Required action: Would you please repeat exactly the entries below, starting at the line with "Open Мы на Facebook link" and ending at the line with "Given: Switch to the Tablice tab", and nothing outside that range? Leave out the pictures.

Supplied material:

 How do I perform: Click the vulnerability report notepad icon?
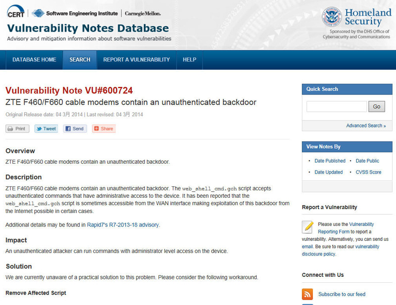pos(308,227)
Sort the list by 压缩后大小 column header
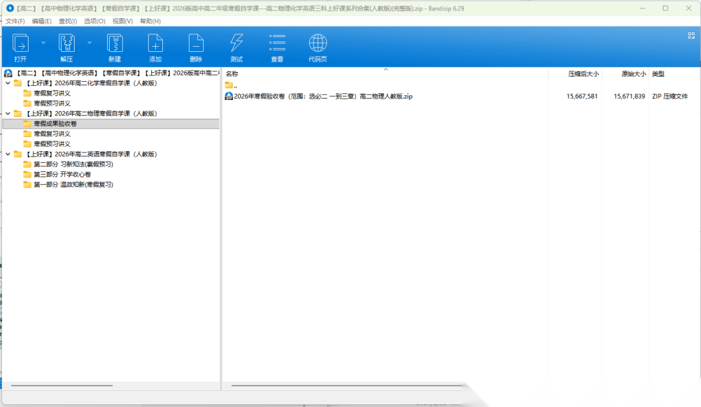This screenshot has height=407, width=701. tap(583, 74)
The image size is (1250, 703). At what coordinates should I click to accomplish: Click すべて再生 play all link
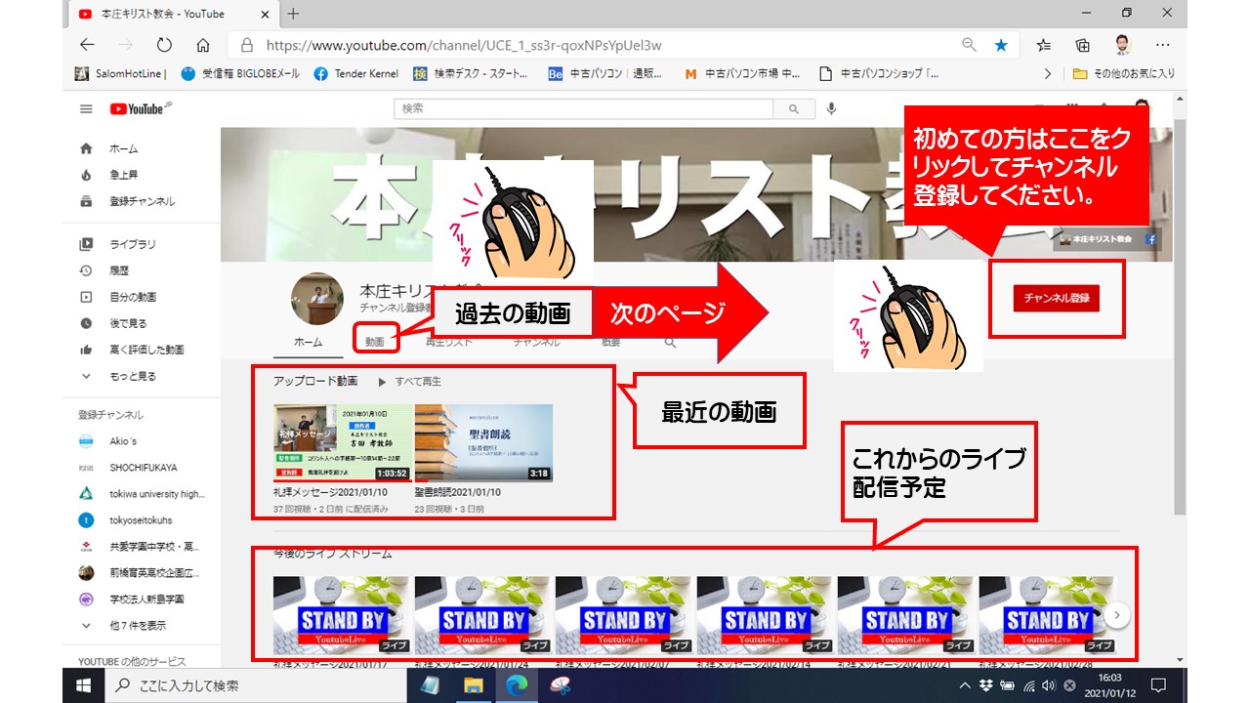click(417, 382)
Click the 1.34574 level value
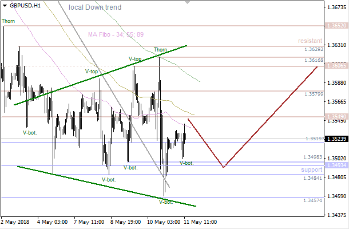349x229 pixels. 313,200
* * *
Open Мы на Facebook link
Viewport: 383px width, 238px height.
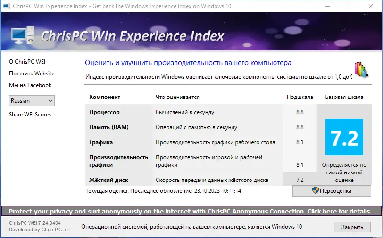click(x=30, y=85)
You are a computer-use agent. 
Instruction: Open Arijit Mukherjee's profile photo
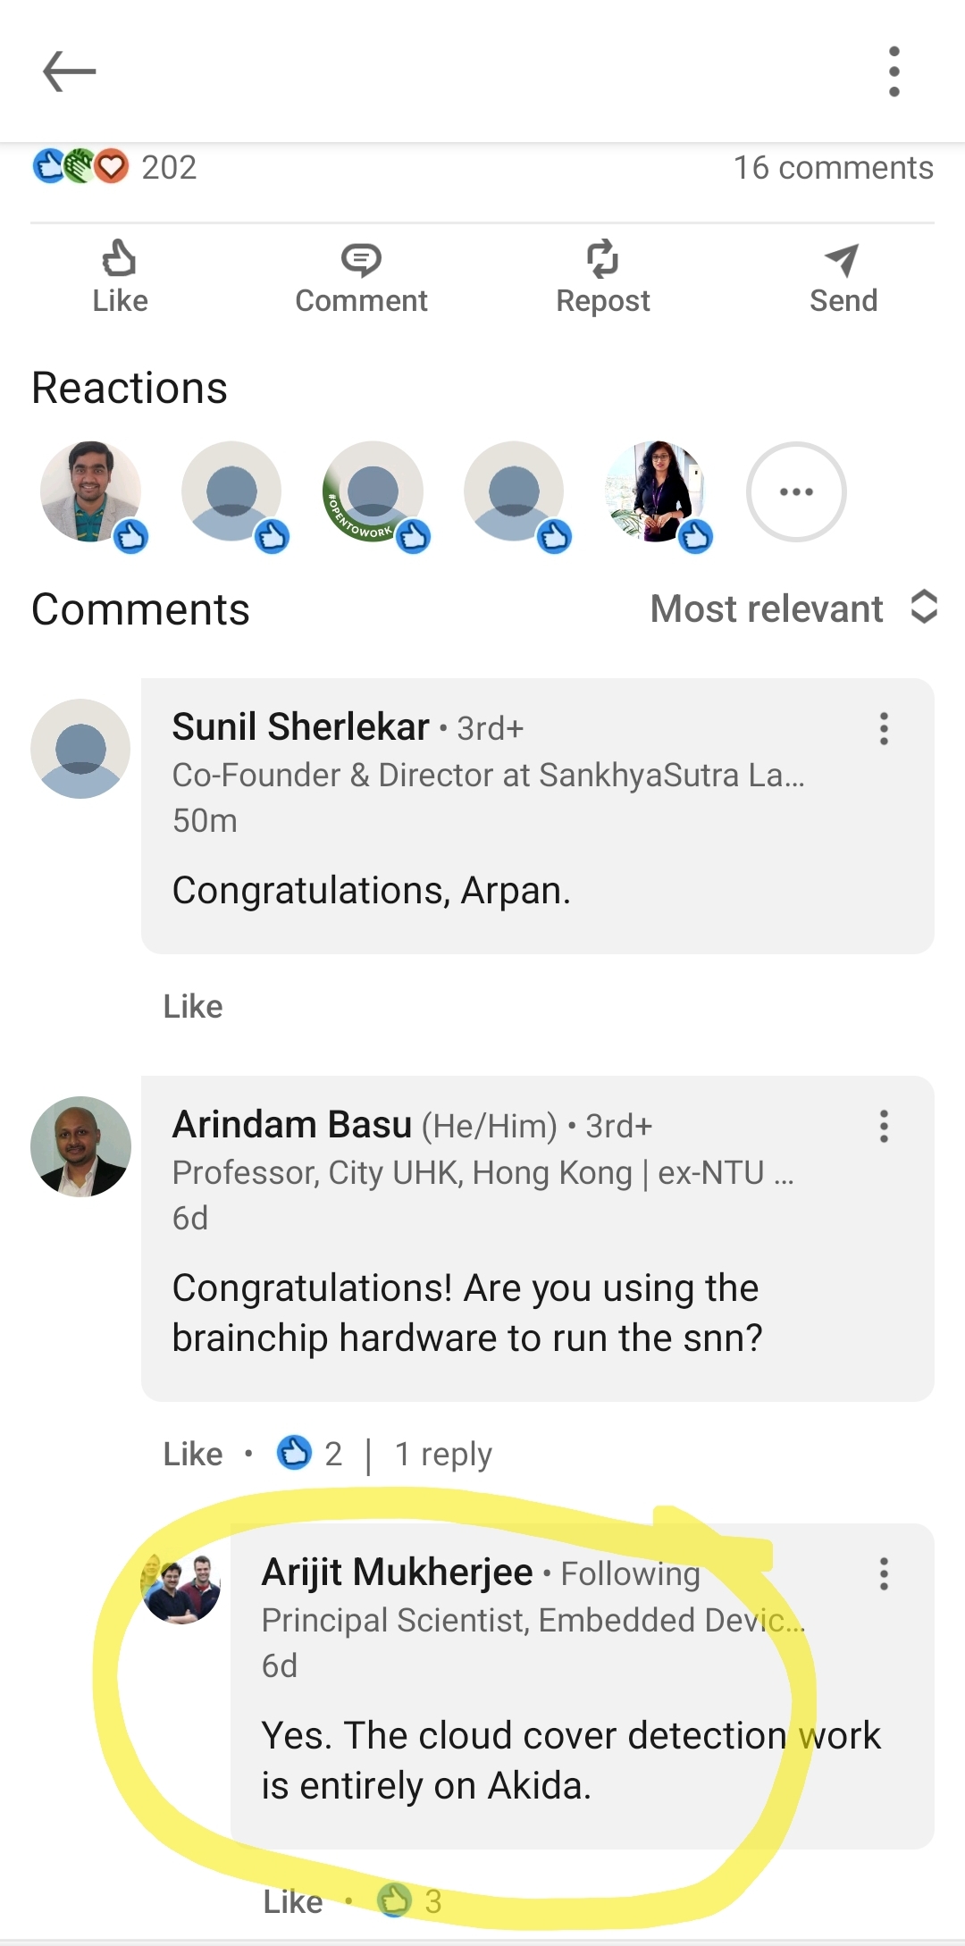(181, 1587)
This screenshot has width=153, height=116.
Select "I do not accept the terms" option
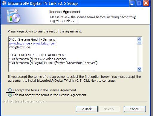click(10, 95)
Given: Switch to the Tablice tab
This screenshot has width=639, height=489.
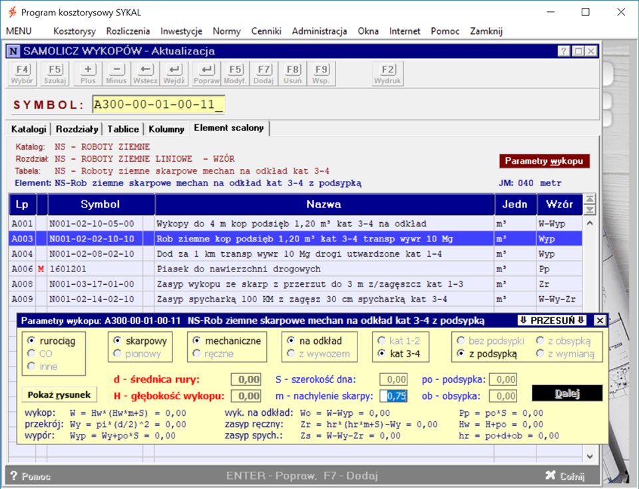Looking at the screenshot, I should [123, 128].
--
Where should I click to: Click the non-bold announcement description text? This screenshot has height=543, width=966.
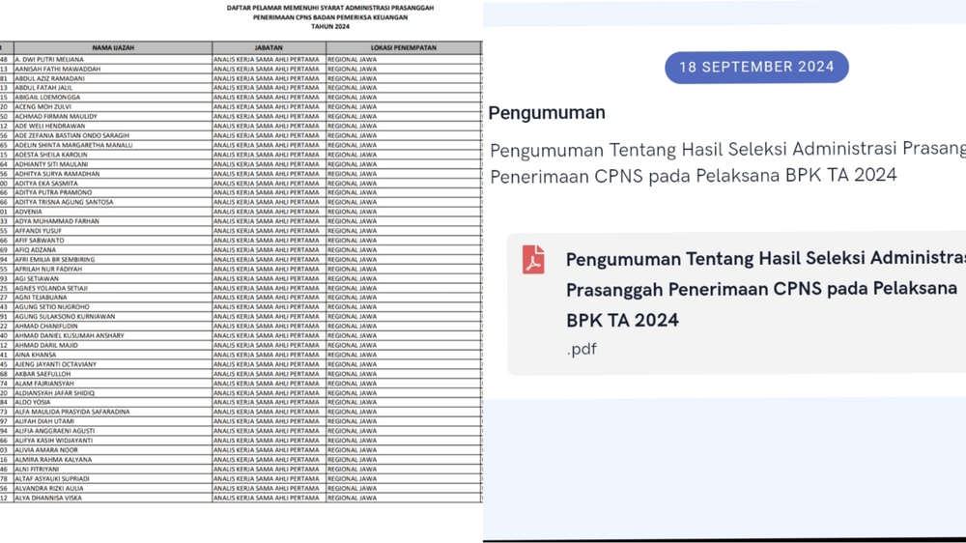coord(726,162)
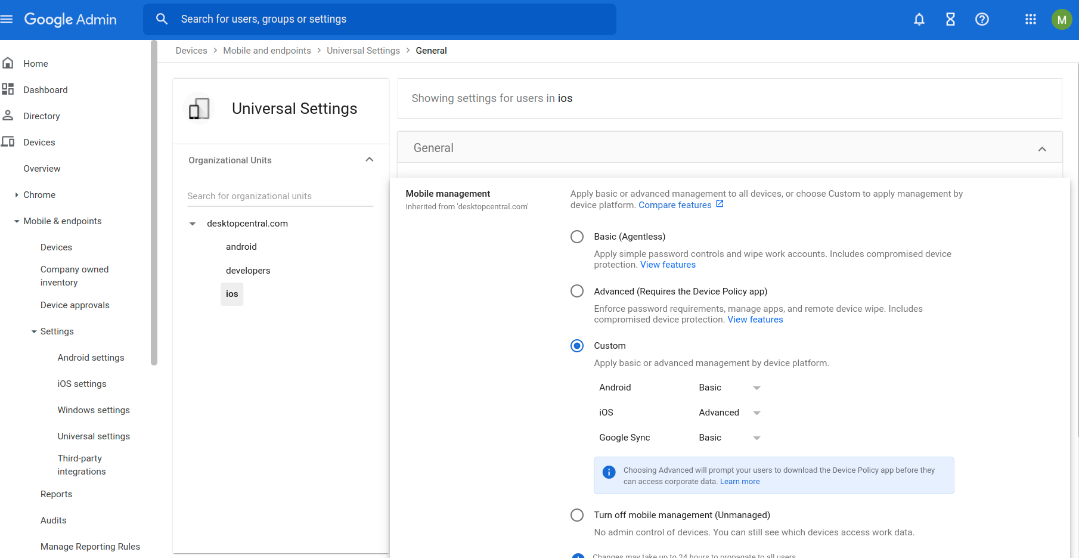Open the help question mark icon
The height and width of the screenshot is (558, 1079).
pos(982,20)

Result of this exercise:
Open Мы на Facebook link
Viewport: 383px width, 238px height.
click(x=30, y=85)
You are a computer-use agent. 
Instruction: Open Arijit Mukherjee's profile photo
(181, 1587)
This screenshot has width=153, height=116.
Select "I do not accept the terms" option
click(10, 95)
Given: Switch to the Tablice tab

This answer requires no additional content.